* WORK TO COMPLETE *
Give the number of lines in the data that contain "computer", and nothing more.

* DATA *
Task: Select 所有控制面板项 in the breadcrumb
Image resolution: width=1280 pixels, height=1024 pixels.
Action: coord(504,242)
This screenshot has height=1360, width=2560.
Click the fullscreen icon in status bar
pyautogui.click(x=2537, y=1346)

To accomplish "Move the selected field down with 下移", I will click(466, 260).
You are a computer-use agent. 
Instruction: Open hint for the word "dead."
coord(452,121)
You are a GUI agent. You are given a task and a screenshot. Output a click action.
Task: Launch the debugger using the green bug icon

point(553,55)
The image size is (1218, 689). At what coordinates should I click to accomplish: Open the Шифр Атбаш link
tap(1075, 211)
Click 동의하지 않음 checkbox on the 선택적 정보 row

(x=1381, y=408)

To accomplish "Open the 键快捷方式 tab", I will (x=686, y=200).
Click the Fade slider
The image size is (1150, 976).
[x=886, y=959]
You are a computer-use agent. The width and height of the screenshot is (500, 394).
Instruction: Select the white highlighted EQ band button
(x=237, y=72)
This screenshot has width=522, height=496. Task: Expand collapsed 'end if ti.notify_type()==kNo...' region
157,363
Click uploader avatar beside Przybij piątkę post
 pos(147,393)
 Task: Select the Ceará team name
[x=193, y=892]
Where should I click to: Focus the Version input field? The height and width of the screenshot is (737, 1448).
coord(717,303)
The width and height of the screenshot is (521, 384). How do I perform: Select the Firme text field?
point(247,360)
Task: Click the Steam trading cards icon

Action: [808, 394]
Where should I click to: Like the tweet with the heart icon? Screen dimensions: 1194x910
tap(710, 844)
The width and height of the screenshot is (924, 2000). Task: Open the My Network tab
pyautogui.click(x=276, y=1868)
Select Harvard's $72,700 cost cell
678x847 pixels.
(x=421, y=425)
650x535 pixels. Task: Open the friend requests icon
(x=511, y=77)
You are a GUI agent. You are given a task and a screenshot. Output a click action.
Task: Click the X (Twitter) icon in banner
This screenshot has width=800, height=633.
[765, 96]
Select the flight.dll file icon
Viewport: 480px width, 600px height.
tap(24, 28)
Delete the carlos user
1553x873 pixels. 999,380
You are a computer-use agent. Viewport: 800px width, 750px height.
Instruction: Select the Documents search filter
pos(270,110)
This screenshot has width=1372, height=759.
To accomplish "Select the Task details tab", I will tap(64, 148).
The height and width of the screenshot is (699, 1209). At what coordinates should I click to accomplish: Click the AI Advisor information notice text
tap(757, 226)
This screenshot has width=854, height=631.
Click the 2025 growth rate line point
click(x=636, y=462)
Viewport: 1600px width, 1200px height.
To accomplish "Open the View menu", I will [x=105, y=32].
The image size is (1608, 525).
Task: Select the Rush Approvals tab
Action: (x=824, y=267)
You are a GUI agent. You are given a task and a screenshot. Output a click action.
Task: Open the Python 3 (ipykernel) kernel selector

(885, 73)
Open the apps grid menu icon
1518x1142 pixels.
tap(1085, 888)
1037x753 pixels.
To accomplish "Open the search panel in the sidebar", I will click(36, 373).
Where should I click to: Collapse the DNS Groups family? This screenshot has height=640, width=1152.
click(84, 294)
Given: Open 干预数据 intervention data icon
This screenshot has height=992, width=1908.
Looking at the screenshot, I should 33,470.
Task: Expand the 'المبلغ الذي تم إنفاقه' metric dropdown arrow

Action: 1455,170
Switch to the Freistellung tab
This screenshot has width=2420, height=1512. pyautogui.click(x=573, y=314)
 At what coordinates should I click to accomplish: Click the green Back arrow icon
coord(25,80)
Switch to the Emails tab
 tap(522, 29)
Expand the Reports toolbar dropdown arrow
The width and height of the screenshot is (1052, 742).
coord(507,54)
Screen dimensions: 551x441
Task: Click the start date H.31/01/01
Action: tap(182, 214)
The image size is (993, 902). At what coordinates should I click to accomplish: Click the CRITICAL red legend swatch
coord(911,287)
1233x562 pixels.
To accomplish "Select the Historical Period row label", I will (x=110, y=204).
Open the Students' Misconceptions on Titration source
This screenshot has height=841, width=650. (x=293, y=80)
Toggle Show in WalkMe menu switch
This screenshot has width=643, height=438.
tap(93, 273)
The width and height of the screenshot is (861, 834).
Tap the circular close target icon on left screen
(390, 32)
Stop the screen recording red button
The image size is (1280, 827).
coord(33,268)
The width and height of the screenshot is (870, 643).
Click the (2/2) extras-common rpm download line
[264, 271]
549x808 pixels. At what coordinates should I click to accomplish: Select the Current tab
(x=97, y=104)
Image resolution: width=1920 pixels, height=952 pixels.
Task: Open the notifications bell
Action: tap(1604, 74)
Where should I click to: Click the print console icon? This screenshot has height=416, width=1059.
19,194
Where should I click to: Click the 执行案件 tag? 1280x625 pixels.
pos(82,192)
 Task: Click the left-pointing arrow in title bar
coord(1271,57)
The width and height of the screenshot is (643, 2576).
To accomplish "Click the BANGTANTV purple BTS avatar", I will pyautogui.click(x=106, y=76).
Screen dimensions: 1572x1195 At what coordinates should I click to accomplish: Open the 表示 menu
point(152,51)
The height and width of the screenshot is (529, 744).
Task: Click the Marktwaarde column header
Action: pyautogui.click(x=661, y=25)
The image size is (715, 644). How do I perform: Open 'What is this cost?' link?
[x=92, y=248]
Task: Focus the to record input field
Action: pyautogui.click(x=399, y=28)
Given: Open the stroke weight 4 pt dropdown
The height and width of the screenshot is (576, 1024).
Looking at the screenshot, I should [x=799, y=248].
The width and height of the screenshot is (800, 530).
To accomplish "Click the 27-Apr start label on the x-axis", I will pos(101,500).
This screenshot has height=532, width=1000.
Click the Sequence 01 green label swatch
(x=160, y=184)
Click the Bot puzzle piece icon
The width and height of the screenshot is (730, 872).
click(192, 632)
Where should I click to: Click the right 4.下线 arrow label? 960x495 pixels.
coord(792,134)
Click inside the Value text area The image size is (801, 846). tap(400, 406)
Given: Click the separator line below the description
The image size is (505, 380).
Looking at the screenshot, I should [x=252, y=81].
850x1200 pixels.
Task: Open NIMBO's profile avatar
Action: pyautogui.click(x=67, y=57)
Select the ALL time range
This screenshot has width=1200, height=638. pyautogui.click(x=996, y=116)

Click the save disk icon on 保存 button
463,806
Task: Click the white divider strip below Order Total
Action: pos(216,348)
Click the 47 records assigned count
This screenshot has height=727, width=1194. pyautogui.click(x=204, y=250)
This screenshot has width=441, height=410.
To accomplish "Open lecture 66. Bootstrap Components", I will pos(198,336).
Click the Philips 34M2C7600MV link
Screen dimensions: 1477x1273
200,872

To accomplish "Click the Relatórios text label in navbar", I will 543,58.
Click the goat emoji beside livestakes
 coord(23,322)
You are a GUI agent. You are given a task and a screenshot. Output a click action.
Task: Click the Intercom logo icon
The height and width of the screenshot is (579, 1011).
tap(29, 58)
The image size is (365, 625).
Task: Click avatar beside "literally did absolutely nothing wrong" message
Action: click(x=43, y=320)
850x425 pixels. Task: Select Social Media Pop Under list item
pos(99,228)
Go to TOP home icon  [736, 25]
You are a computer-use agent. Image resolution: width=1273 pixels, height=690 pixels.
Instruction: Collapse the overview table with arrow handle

* YOUR SOLUTION *
4